Яо Шу нахмурился такой недалекости и сцепил руки за спиной. Для мальчиков он сейчас был образцом спокойствия. Между тем боль в правой кисти не унималась. Теперь уже ясно, что один палец сломан, а в кости, должно быть, трещина. Честно говоря, этого движения делать не стоило. Имелась сотня других способов устранить угрозу со стороны Хулагу. Достаточно было просто надавить на болевую точку на локтевом сгибе, и лук сам выпал бы у него из рук. Яо Шу подавил вздох. Тщеславие всегда было его слабостью.
– Скорость – это еще не все, – заметил он вслух. – Нужно неустанно упражняться – вначале медленно, пока вы не научитесь владеть телом настолько, что будете реагировать, не задумываясь. Но когда тетива спущена, нужно двигаться максимально быстро. Это придает вам силу. Ваше движение уже нельзя блокировать, оно почти неуловимо для глаза. Скорость помогает победить даже самого сильного врага, а вы молоды, гибки и хорошо сложены. Дед ваш до самой смерти не утратил быстроты жалящей змеи. Это есть и в вас, надо лишь усердно тренироваться.
Хулагу с Хубилаем молча переглянулись. В эту минуту к ним подошел Ариг-Буга, румяный, жизнерадостный. Он не видел, как ханский советник схватил стрелу прямо с натянутого лука.

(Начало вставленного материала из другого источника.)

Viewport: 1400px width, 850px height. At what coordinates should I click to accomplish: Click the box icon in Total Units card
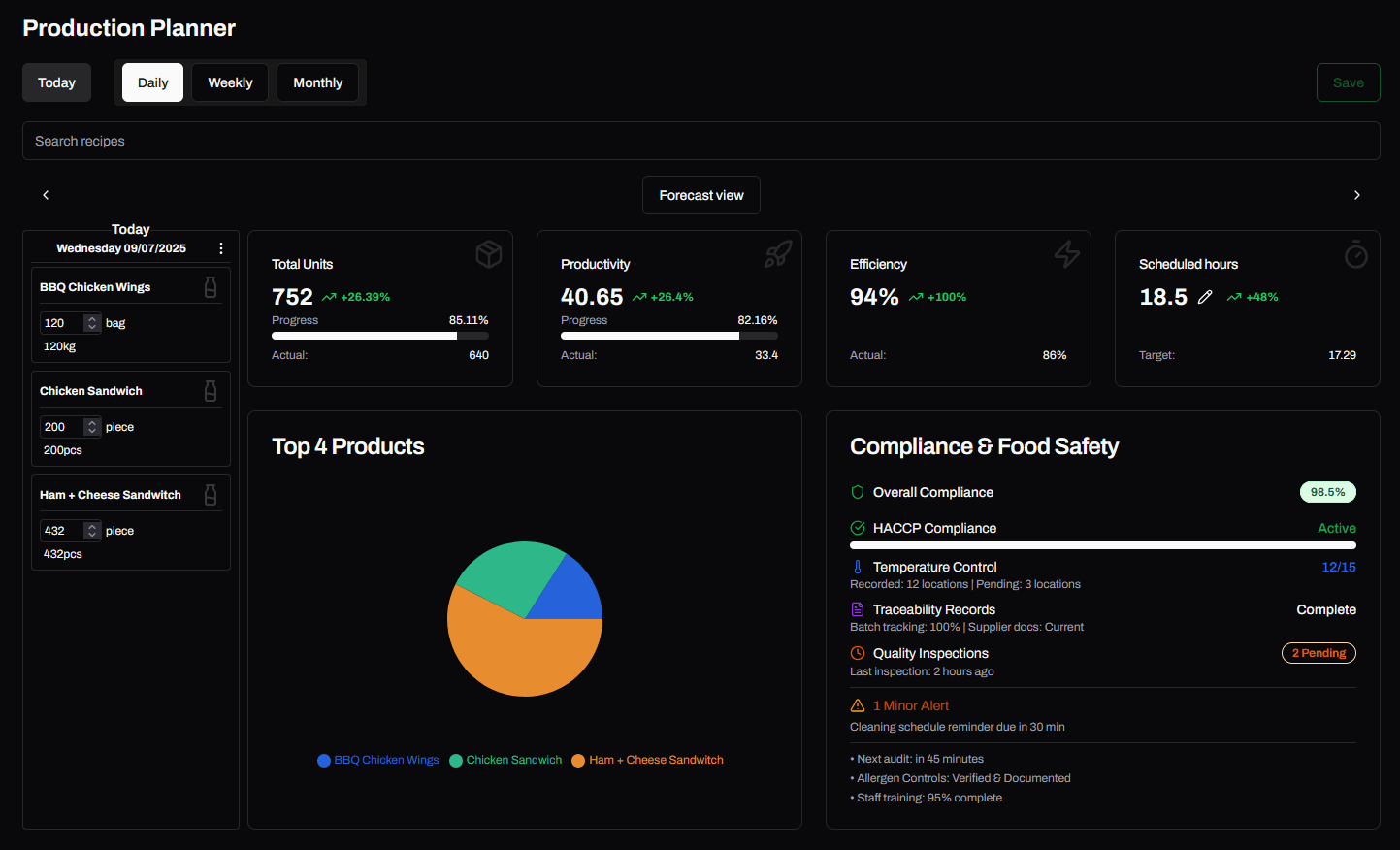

– Возвращайтесь к вашим занятиям, мои юные тайджи, – сказал Яо Шу. – Я вас покидаю. Мне нужно выслушать донесения об успехах хана и вашего отца.
– И Мунке, – вставил Хулагу. – Он мне сказал, что разгромит наших врагов.
– И Мунке, – с улыбкой согласился Яо Шу. Ему отрадно было видеть мелькнувшую в глазах мальчиков досаду, вызванную тем, что время, проведенное с любимым наставником, истекло.
Яо Шу исподволь вгляделся в Хубилая. Своими внуками Чингисхан мог бы гордиться. Мунке вырос сильным, избежав тяжелых недугов и травм. Вот из кого выйдет воин, в которого поверят, военачальник, за которым пойдут. А учителей больше всех впечатлял Хубилай, ум которого набрасывался на задачу и мгновенно разделывался с ней. Понятное дело, именно Хубилаю и пришло в голову перебросить лук из рук в руки. Уловка простая, но почти сработала.